The authors of the Nature paper did consult with dozens of experts—but it would have been impossible to recruit scholars to vet all of the 47,613 records they analyzed, says Patrick Savage, an anthropologist and statistician at Keio University in Japan, who led the new study along with Whitehouse and Pieter Francois, an anthropologist at Oxford. Even without expert verification of every entry, Savage says the team remains confident in the quality of its data and analysis.

Where there were uncertainties or disagreements, Savage adds, the researchers re-ran the statistical analysis several times with multiple possible values of the data. Each time they still found pro-social religions emerged after complex societies. The conclusions were so strong and consistent that any discrepancies or errors in the database would not have been significant enough to make much of a difference, he says.

If the study stands up to scrutiny, it does not mean moralizing gods had no bearing on complex societies; they could have helped enforce cohesion and cooperation as these societies conquered others and encompassed a more diverse populace. “It’s not all bad news for the moralizing gods hypothesis,” Whitehouse says.

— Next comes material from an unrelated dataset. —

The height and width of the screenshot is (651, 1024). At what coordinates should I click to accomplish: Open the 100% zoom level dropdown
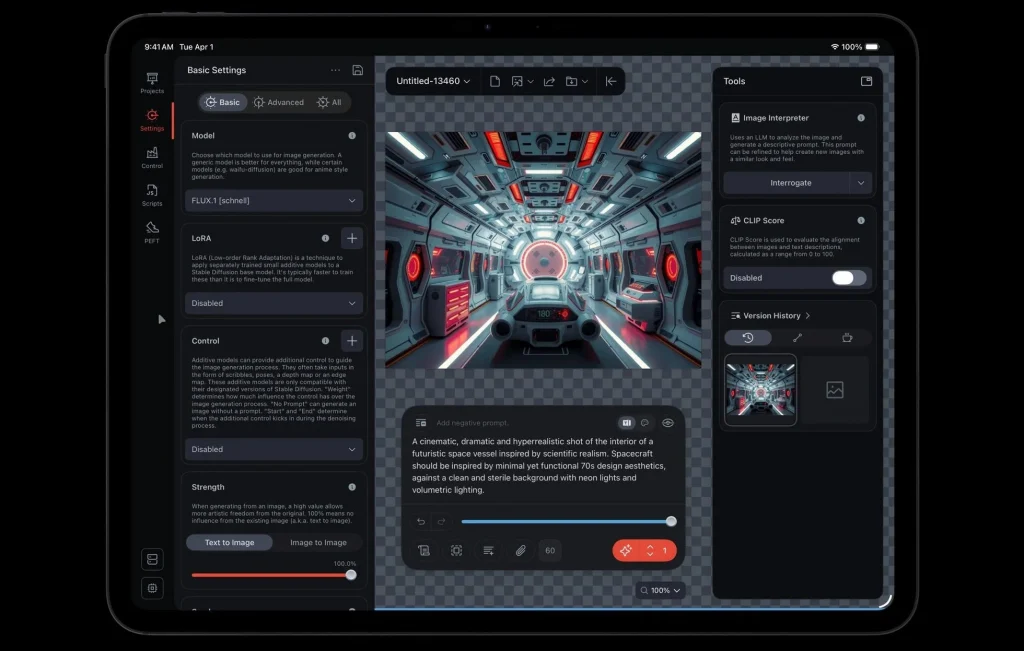[x=661, y=590]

Other aspects of religion could also have helped enable the rise of social complexity. For example, Whitehouse speculates the standardization of religious rituals could have been crucial. According to his team’s analysis, archaeological evidence for rituals often corresponds to the times societies got big, before pro-social religions appeared. “When it comes to the initial rise of social complexity,” the study’s authors wrote, “how you worship may ultimately have been more important than who you worship.”